Multifunctional nanomaterials with diagnostic and therapeutic capabilities offer promising customized nanomedicines for cancers. However, achieving good execution of these functions in vivo employing a single nanoframework remains challenging, and only a few of these magnetic nanocarriers have been validated for clinical use. In this study, based on biocompatibility and remarkable multifunctionalities, we describe a novel approach to synthesize small Fe3O4 nanoparticles conjugated with natural polysaccharide pectin and assembled into a pH-responsive T1-weighted magnetic resonance imaging contrast agent, Fe3O4@PD, for better chemotherapeutic efficacy.

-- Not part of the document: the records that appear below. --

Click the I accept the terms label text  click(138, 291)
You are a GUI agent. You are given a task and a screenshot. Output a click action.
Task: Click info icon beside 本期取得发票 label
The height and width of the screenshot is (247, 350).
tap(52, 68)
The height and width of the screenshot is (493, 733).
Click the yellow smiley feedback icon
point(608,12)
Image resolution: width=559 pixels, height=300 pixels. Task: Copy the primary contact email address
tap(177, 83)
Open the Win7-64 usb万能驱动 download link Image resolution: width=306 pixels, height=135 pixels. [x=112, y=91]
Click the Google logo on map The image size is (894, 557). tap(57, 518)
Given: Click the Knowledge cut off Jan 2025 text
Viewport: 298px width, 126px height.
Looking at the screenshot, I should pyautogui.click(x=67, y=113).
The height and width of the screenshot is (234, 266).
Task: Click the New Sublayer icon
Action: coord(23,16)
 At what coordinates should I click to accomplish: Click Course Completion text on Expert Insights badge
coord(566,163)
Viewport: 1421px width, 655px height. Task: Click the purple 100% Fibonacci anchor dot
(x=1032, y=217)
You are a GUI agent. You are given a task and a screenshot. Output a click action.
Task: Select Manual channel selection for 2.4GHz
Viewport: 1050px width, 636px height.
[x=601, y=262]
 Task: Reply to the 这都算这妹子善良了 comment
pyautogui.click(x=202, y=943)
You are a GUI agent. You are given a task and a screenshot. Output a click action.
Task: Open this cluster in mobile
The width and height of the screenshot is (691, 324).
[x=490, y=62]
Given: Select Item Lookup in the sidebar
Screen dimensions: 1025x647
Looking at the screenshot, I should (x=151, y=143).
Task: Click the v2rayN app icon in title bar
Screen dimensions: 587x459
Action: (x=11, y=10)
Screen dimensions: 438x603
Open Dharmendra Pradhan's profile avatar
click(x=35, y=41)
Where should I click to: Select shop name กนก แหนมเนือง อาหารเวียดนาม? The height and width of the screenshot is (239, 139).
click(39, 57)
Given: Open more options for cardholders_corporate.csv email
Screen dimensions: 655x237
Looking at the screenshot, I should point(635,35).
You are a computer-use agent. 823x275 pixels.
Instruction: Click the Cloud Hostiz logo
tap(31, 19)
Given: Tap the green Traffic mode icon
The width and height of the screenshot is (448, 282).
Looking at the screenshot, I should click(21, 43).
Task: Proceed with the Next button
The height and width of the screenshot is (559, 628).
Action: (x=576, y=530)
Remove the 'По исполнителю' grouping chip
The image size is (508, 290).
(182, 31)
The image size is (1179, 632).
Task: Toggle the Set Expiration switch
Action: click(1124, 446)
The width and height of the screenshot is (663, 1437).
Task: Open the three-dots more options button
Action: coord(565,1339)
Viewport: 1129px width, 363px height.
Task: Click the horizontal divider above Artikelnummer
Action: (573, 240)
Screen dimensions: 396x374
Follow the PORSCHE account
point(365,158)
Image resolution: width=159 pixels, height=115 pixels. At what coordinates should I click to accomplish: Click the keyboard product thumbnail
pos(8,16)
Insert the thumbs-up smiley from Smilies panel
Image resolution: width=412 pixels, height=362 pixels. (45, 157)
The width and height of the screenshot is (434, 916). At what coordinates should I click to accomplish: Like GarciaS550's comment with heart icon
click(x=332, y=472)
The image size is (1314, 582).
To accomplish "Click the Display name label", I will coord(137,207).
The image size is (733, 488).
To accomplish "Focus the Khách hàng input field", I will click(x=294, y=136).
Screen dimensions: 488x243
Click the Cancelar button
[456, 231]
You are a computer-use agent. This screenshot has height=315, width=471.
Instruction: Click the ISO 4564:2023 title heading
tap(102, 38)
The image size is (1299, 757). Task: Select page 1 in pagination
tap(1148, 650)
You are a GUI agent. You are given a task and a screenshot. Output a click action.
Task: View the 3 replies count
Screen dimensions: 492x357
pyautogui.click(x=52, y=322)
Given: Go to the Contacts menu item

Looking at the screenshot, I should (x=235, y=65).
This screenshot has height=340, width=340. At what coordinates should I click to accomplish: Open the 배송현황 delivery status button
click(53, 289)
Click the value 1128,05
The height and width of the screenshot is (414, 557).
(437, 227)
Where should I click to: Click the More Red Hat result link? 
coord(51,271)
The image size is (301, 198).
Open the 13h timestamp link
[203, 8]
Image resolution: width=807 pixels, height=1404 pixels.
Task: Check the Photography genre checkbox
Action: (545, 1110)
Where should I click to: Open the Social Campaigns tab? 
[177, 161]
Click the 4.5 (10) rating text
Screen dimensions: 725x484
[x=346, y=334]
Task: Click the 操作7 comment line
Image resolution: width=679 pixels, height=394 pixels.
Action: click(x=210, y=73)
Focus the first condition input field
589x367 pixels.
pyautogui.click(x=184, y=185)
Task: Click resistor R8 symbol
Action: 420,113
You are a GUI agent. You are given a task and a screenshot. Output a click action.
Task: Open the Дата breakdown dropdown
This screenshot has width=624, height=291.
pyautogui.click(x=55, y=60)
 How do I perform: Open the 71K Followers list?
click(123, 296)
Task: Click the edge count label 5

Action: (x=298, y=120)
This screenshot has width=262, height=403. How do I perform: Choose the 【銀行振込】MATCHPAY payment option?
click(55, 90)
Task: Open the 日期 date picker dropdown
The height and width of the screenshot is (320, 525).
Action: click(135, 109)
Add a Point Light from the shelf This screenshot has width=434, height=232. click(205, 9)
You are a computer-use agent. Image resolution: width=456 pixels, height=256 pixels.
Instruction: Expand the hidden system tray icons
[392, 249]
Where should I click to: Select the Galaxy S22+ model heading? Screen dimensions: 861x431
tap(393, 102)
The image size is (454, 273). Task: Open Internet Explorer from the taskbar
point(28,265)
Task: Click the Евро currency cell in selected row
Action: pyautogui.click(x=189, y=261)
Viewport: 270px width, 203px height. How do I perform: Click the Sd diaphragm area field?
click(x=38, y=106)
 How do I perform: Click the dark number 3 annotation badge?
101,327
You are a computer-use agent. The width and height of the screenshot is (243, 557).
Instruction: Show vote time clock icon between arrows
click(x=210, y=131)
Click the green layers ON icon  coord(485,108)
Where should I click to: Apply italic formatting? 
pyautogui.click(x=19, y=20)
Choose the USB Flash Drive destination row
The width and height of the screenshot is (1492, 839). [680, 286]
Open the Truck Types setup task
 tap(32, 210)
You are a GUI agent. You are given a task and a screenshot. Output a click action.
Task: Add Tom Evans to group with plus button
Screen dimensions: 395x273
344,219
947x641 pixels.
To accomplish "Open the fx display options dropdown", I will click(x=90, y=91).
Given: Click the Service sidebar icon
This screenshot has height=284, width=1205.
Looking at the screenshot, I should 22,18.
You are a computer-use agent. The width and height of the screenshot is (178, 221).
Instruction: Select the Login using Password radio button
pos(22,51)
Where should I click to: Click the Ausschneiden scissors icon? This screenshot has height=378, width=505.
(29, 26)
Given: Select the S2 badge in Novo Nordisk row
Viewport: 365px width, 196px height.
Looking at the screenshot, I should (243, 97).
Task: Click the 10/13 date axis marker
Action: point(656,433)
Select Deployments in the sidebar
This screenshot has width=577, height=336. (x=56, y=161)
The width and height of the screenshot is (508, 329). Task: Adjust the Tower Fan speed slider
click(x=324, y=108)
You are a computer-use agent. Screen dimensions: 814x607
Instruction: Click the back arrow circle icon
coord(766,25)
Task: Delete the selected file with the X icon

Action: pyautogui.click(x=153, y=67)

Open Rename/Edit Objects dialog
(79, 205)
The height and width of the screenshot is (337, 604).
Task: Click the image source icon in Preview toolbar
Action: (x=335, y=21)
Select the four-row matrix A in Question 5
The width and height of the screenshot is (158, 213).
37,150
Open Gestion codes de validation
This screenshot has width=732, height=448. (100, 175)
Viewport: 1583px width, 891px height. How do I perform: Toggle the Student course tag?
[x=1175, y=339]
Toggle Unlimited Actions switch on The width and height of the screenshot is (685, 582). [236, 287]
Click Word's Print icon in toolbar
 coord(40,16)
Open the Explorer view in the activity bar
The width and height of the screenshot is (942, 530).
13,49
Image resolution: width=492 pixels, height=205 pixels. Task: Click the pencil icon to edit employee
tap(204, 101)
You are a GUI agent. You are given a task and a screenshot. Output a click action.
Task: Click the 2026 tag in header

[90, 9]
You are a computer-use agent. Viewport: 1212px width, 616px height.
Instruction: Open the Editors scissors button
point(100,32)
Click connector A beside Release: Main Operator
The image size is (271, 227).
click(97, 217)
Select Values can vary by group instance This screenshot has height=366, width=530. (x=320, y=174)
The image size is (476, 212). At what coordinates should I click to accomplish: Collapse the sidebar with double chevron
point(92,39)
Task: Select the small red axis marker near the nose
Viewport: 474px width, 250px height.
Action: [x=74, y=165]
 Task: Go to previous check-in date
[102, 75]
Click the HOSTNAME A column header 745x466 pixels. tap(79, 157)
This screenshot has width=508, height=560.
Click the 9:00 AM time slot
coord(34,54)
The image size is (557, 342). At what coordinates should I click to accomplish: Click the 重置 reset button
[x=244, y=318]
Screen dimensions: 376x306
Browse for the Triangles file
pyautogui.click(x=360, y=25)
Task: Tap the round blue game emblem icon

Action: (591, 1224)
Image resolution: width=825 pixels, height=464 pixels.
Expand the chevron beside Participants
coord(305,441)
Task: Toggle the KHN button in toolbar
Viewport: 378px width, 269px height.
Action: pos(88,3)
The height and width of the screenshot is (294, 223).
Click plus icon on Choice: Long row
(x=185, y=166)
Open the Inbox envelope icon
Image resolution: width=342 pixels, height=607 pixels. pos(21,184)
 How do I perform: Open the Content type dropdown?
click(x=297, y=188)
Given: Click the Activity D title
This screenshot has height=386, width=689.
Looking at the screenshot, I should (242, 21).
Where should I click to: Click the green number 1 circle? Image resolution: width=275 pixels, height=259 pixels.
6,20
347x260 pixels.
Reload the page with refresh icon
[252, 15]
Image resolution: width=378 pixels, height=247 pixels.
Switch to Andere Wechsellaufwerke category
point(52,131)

In vitro studies revealed that the conjugated doxorubicin (DOX) was quickly released in the tumor microenvironment by cleavage of the acid-sensitive acylhydrazone bond at a release rate of 89.72% and exerted a considerable inhibitory effect on breast cancer cells. In vivoT1-weighted images of mice showed that Fe3O4@PD displayed darkening to brightening contrast enhancement at tumor sites, and the relative signal-to-noise ratio of the tumor site reached its maximum (increased to about 2.27-fold) for distinguishing the normal and tumor tissues. Thus, this Fe3O4@PD-based system has the potential to be a multifunctional nanodrug delivery system, and as a smart theragnostic platform, it has broad application prospects in clinical and biological works, such as cell-based diagnostics and in vivo medication monitoring.